Ice Miller attorney departs, takes sports practice with him

July 14, 2008

Sports agent Andrew "Buddy" Baker has left locally based law firm Ice Miller and is taking with him the firm's sports division, IM Sports Services, which he wants to develop into a giant agency with a national reach.

Baker's new firm, Exclusive Sports Group, starts with a list of high-profile clients, including Purdue University basketball coach Matt Painter, IUPUI basketball coach Ron Hunter, Chicago Bears safety Brandon McGowan, and former Purdue basketball player and Houston Rockets forward Carl Landry.

"After an evaluation of the firm's newly revised strategic plan, we determined that the services provided by [IM Sports Services] no longer fit with that plan," Phillip Scaletta, Ice Miller deputy managing partner, said in a statement.

Scaletta confirmed that all IMSS' assets had been sold to Baker and that Ice Miller would have no further involvement in the operation. Financial terms of the deal were not released.

Those in the athlete representation industry said conflicts can arise when a sports agency is owned by a law firm, and can hinder the agency's growth.

"Law firms often represent management within the sports industry and that leads to conflict," said Milton Thompson, an attorney and president of Grand Slam Cos., a local sports marketing consultancy.

Baker, 37, has already opened up shop on the ninth floor of the Pan Am Plaza office building. He's in the process of adding staff, beginning with Ice Miller's McAllister Collins and Aaron Smith. Collins will serve as vice president and Smith will be director of client relations for Baker's firm.

Baker said his goal is for Exclusive Sports Group to become one of the nation's biggest and best sports agencies, representing players and coaches in multiple sports.

The Long Island native who graduated from Purdue University and Indiana University School of Law was hired by Ice Miller in 2001 to launch IMSS. He said the operation has grown every year since.

"Being a part of Ice Miller was a good synergy for many years, but ultimately I felt it was a brighter future on my own," Baker said.

Ice Miller officials said in 2005 that getting a foothold in the ultra competitive sports agency business had been more difficult than they thought, but that the division had finally turned the corner financially.

Baker thinks the operation will attain a higher national profile now that it's out from under Ice Miller's wing.

"To grow this the way I want to, we felt our initiatives needed to be at the forefront of the company we are a part of, not a secondary thought," he said.

Thompson, a former sports agent who represented Indiana Pacers Detlef Schrempf and Rik Smits, among others, said Baker has his work cut out for him.

"There are more agents than there are professional athletes, and some of the big agents have more than one client," Thompson said. "What's that tell you? There are a lot of agents out there without any clients. And clients in this business retire young, so you have to continually restock the pipeline. It's not an easy way to make a living."

National Football League and National Basketball Association agents get 3 percent of the salary of players they represent, plus a cut of endorsements they negotiate. But Baker has grown his firm by offering more than traditional services.

"We help with the transition to the professional ranks," Baker said. "We help our clients move, find a home, buy a vehicle, deal with the media, and advise them in many other matters. I'm on the phone with my guys all the time, in some cases daily."

That approach has helped Baker grow his business, primarily by word of mouth. Painter, whom Baker met while he was a student manager and Painter was a player at Purdue, referred Cuonzo Martin, now the head coach at Missouri State University; Landry; and others to Baker.

Justin Green, now a running back with the Baltimore Ravens, met Baker through a mutual contact.

"I was approached by other agents, but Buddy quickly became a friend," Green said. "We've established a relationship where he's helped me beyond my athletic career."

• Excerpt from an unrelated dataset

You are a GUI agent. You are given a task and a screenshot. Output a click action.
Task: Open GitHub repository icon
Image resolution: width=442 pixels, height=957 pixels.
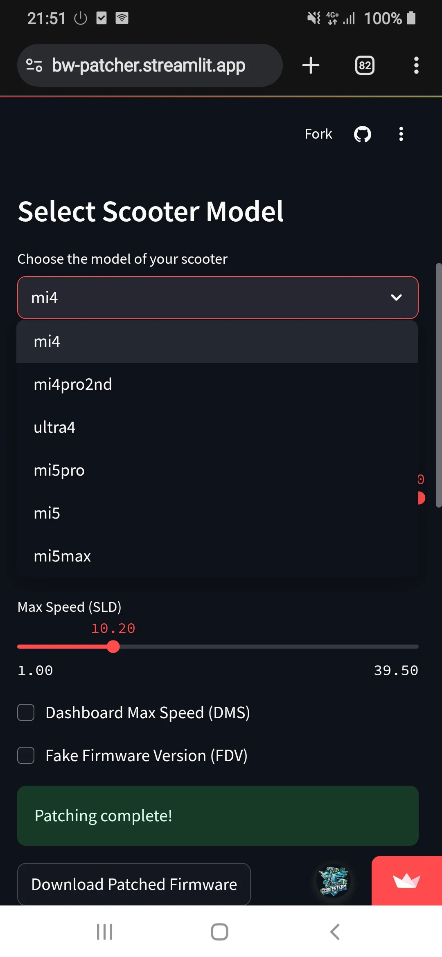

Despite the name change and his firm's new independent status, Baker said little has changed for his clients. He represents 28 NFL players, 20 professional basketball players--most in European leagues, and three basketball coaches.

Baker's immediate goals include designing and launching a Web site, expanding his office, and establishing a central Indiana network of service providers, including media training and medical and training facilities for his clients.

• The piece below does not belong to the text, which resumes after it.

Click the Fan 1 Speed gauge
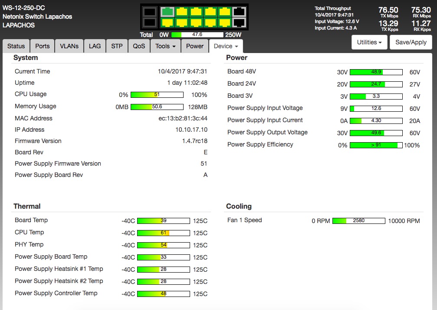point(358,221)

"We want to be an elite agency," Baker said. "Our goal is to be internationally renowned. We want to have a facility here that reflects that."

While many agents are in New York and California, Thompson thinks an Indianapolis sports agency can work.

"Other agents have succeeded outside what some consider the major markets," Thompson said. "This business is about relationships and the deals you can broker."